Un bilan humain lourd et des opérations de secours en cours
Selon le porte-parole de la NEMA, Ibrahim Audu, le bateau transportait entre 200 et 250 passagers, ainsi que des marchandises, lorsqu'il a chaviré. Les secouristes ont pu récupérer 50 corps sans vie, tandis que 24 personnes ont été secourues vivantes. Les opérations de recherche se poursuivent pour retrouver d'éventuels survivants ou victimes.
« Le bateau était en bois et il a chaviré sur le fleuve Niger. Nous avons jusqu'à présent récupéré 50 corps et 24 personnes ont été secourues vivantes », a déclaré M. Audu à l'Agence France-Presse (AFP). Il a précisé que le nombre exact de personnes à bord reste difficile à établir en raison de l'absence de registre des passagers.
Les causes du drame : surcharge et navigation de nuit
Les premières informations indiquent que l'embarcation était fortement surchargée, ce qui aurait contribué à son chavirement. La navigation de nuit, sans éclairage suffisant, est également pointée du doigt comme un facteur aggravant. Les accidents de bateau sont fréquents au Nigeria, où le transport fluvial est un mode de déplacement courant, mais souvent peu réglementé.
Le gouverneur de l'État de Kwara, AbdulRahman AbdulRazaq, a exprimé sa tristesse face à cette tragédie et a présenté ses condoléances aux familles des victimes. Il a promis que son administration prendrait des mesures pour renforcer la sécurité sur les voies navigables de l'État.
Un problème récurrent de sécurité fluviale
Ce naufrage est le dernier d'une série d'accidents mortels sur les fleuves et lacs du Nigeria. En 2023, un autre chavirement de bateau surchargé dans l'État de Niger avait fait plus de 100 morts. Les causes sont souvent les mêmes : surcharge, mauvais état des embarcations, absence de gilets de sauvetage et navigation de nuit.

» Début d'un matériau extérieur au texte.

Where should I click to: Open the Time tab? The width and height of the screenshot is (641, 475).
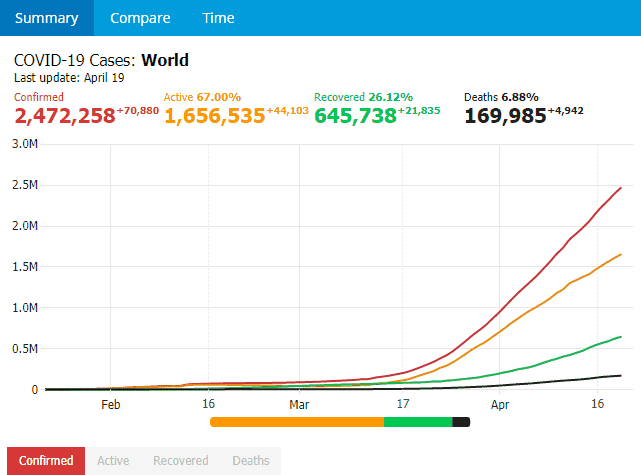[x=218, y=18]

Les autorités nigérianes peinent à faire respecter les règles de sécurité, et les communautés riveraines, souvent dépourvues d'infrastructures routières, dépendent du transport fluvial pour leurs déplacements et le commerce. La NEMA a indiqué que des équipes de secours supplémentaires ont été déployées sur place pour aider les familles des victimes et participer aux recherches.